The idea that the big bang may be a white hole is not popular with many serious cosmologists. One reason is that classically white holes cannot form. Since I have discounted causality I can accept the possibility of a white hole as easily as I can a black hole. Indeed, the white hole could also be a black hole in accordance with Hawking's complementarity. Once it was thought that the universe consisted of just our galaxy which had a centre and no stars outside a certain limit. Now I am suggesting that the big bang could be a similarly isolated object on a much larger scale. Just as our galaxy turned out to be one of many, so too may the big bang.
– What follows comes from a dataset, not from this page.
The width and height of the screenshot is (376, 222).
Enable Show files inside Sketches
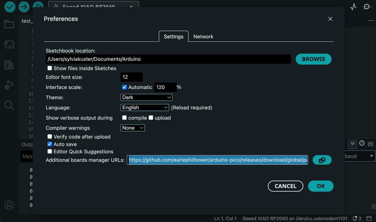click(x=50, y=68)
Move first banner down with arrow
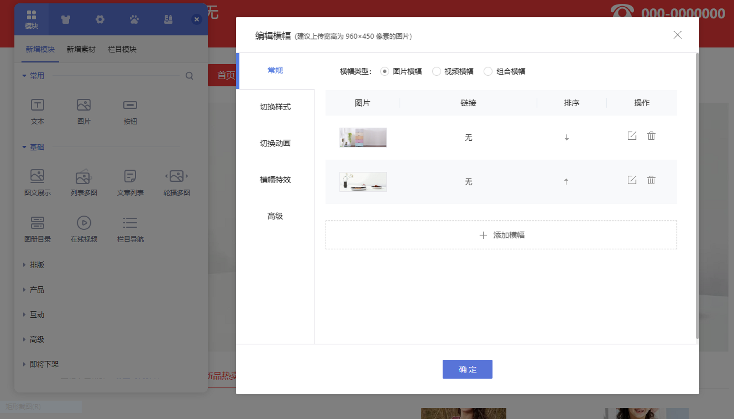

It is quite possible, as far as we can tell, that the big bang is actually just a huge white hole which formed in a larger universe. Perhaps on some huge scale there is a population of black and white holes of vastly different sizes. What does that say about the laws of thermodynamics? We can expect that inside a very large white hole time's arrow is flowing away from the singularity as we observe in our neighbourhood of the universe. The opposite can be expected in a very large black hole. The big bang is represented by a large object which is both a black hole and a white hole with time flowing outwards in both directions which we would call past and future. There might be many such objects in the universe. Within them there are smaller black holes which form from collapsing stars. These will eventually emerge from the large white hole and may subsequently fall into another large black hole. Then their arrow of time will reverse as they become white holes.
According to this model black holes always become white holes as the arrow of time reverses yet there are two distinct possibilities. For small black and white holes the arrow of time always flows in, while for large ones it always flows out. This is not inconsistent. The arrow of time must be most strongly influenced by the largest singularity in the past light cone. The full explanation will have to await a more unified theory of physics. The effects of quantum gravity near a singularity must determine the extent of its homogeneity and low entropy. Over all the universe is not governed by temporal causality. Time flows in both directions. For example, the near flatness of the universe near the big bang is due to influence from the future, not the past.
Occam's razor does not have a very good track record in cosmology. Usually space turns out to contain more complexity than we imagined before we looked. It will be billions of years before we are able to see beyond the current horizon defined by the speed of light. In the shorter term, theory is our only hope to know what the structure of space-time is like on very large scales.
Traditionally physicists have simply said that such universes must be ruled out because if we could travel back to our past we could change our history, which seems to raise contradictions. Recently some physicists have started to question this assumption. It seems possible that quantum mechanics may allow closed time like curves through space-time wormholes to be constructed, at least in principle. The contradictions which were thought to be a consequence of time travel do not stand up to close examination.
Perhaps it would be possible to travel back to the past and see our parents but some chance event would prevent us from being able to change their lives in ways which we know never happened. If that is a correct interpretation then it attacks our faith in our own free will.
There is perhaps little that we can conclude reliably about causality from our current understanding of physics. Only when we have found and understood the correct theory for quantum gravity will we be able to know the truth. We may be prevented from finding that theory if we hold fast to our prejudices.